From the listing, collect all lines containing the word "blue".

[Opening EXTRACTED MATERIAL section]

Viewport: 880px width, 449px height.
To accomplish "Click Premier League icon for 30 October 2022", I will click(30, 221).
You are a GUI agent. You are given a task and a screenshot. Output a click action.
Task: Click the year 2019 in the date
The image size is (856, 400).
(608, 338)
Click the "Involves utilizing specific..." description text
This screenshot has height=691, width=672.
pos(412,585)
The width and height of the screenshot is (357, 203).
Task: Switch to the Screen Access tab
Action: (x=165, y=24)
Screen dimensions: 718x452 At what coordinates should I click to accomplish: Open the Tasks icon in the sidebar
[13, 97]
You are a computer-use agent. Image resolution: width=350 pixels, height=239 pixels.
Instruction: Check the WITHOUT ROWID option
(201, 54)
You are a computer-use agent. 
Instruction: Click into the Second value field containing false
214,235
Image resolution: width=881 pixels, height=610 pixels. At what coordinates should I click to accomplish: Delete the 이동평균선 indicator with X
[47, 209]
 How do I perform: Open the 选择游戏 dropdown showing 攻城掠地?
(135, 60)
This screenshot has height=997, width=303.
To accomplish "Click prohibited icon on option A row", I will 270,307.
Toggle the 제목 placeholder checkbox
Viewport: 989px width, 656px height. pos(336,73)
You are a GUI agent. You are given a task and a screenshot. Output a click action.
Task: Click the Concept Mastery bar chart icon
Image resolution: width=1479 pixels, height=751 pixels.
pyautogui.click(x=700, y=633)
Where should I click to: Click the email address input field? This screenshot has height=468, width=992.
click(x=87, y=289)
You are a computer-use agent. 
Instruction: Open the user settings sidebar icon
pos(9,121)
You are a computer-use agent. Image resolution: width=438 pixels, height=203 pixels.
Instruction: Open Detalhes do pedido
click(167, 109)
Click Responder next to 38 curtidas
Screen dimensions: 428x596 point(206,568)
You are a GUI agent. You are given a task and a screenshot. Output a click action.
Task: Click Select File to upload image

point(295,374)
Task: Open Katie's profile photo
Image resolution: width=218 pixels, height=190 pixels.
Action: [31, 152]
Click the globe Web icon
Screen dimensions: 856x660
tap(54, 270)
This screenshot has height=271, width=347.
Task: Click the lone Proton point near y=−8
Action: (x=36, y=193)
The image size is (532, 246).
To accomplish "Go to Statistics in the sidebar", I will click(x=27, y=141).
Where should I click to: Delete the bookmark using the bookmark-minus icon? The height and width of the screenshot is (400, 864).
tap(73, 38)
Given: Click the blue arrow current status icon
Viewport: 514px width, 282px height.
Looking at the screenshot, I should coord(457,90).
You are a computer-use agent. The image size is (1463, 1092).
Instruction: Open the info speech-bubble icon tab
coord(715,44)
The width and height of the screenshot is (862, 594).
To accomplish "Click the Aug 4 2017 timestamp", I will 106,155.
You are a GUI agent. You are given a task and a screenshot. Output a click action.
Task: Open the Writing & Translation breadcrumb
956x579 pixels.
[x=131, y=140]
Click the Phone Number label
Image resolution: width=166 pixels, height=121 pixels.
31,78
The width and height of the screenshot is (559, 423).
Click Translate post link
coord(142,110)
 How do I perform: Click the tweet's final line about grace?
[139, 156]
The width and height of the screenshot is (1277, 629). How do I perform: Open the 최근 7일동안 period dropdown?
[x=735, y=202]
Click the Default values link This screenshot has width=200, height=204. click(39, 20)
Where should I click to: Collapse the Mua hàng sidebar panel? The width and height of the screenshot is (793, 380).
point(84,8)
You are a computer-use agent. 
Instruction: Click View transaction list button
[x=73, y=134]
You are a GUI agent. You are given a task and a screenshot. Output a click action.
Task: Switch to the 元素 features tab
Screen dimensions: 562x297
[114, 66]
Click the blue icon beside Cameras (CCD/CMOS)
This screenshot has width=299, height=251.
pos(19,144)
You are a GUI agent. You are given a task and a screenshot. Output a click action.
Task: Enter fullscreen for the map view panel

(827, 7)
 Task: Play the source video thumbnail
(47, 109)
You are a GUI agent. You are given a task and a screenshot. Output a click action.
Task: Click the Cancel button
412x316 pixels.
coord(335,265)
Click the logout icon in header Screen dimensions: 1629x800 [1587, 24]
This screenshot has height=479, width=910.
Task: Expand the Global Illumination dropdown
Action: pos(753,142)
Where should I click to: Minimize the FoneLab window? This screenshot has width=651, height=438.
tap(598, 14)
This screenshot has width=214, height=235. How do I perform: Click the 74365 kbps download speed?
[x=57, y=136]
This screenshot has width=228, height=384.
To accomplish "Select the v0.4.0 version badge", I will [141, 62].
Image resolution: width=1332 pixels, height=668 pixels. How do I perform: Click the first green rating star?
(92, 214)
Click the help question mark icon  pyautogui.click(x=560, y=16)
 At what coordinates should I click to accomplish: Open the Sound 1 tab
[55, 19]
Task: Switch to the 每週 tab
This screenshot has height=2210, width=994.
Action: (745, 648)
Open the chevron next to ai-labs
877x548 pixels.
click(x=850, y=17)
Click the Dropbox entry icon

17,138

[Closing EXTRACTED MATERIAL section]

> _ANSWER AREA_:
Given: Click the blue arrow current status icon
Click the blue icon beside Cameras (CCD/CMOS)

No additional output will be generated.